__Work to be completed__. Down to the final line, return the records unchanged.

*** Recorded information Section Begins ***

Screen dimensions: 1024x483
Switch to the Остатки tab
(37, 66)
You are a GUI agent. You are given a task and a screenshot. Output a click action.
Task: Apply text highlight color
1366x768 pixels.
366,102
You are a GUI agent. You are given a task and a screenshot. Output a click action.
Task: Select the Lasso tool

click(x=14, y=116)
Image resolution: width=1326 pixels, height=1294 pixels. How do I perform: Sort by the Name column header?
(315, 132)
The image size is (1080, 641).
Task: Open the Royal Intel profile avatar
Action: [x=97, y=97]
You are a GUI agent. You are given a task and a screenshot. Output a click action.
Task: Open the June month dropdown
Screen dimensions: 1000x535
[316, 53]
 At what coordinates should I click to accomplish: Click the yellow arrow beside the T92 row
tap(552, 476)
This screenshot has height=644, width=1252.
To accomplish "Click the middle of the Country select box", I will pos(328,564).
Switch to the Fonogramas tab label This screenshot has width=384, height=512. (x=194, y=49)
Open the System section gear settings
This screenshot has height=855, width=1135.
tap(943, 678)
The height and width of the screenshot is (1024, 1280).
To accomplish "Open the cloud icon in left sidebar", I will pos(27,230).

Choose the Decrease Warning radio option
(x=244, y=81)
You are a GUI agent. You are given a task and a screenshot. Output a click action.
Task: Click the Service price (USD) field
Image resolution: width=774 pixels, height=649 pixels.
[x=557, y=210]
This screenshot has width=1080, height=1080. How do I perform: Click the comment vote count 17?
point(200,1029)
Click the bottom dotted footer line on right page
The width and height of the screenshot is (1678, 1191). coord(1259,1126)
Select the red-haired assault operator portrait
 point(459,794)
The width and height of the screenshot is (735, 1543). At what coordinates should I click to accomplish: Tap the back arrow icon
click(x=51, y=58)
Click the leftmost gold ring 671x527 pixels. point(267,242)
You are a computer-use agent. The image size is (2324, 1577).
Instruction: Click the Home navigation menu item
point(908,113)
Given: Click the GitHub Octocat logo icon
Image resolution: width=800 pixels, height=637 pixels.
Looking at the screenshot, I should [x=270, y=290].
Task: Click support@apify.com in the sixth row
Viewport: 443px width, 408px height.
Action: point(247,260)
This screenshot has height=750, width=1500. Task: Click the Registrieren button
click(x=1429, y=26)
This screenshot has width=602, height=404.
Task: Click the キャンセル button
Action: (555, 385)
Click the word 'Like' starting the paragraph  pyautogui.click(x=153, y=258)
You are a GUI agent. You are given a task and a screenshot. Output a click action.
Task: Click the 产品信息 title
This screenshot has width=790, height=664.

*** Recorded information Section Ends ***

__Solved exercise__.
Screen dimensions: 1024x483
Switch to the Остатки tab
(37, 66)
You are a GUI agent. You are given a task and a screenshot. Output a click action.
Task: Apply text highlight color
1366x768 pixels.
366,102
You are a GUI agent. You are given a task and a screenshot. Output a click action.
Task: Select the Lasso tool

click(x=14, y=116)
Image resolution: width=1326 pixels, height=1294 pixels. How do I perform: Sort by the Name column header?
(315, 132)
The image size is (1080, 641).
Task: Open the Royal Intel profile avatar
Action: [x=97, y=97]
You are a GUI agent. You are given a task and a screenshot. Output a click action.
Task: Open the June month dropdown
Screen dimensions: 1000x535
[316, 53]
 At what coordinates should I click to accomplish: Click the yellow arrow beside the T92 row
tap(552, 476)
This screenshot has height=644, width=1252.
To accomplish "Click the middle of the Country select box", I will pos(328,564).
Switch to the Fonogramas tab label This screenshot has width=384, height=512. (x=194, y=49)
Open the System section gear settings
This screenshot has height=855, width=1135.
tap(943, 678)
The height and width of the screenshot is (1024, 1280).
To accomplish "Open the cloud icon in left sidebar", I will pos(27,230).

Choose the Decrease Warning radio option
(x=244, y=81)
You are a GUI agent. You are given a task and a screenshot. Output a click action.
Task: Click the Service price (USD) field
Image resolution: width=774 pixels, height=649 pixels.
[x=557, y=210]
This screenshot has width=1080, height=1080. How do I perform: Click the comment vote count 17?
point(200,1029)
Click the bottom dotted footer line on right page
The width and height of the screenshot is (1678, 1191). coord(1259,1126)
Select the red-haired assault operator portrait
 point(459,794)
The width and height of the screenshot is (735, 1543). At what coordinates should I click to accomplish: Tap the back arrow icon
click(x=51, y=58)
Click the leftmost gold ring 671x527 pixels. point(267,242)
You are a computer-use agent. The image size is (2324, 1577).
Instruction: Click the Home navigation menu item
point(908,113)
Given: Click the GitHub Octocat logo icon
Image resolution: width=800 pixels, height=637 pixels.
Looking at the screenshot, I should [x=270, y=290].
Task: Click support@apify.com in the sixth row
Viewport: 443px width, 408px height.
Action: point(247,260)
This screenshot has height=750, width=1500. Task: Click the Registrieren button
click(x=1429, y=26)
This screenshot has width=602, height=404.
Task: Click the キャンセル button
Action: (555, 385)
Click the word 'Like' starting the paragraph  pyautogui.click(x=153, y=258)
You are a GUI agent. You are given a task and a screenshot. Output a click action.
Task: Click the 产品信息 title
This screenshot has width=790, height=664.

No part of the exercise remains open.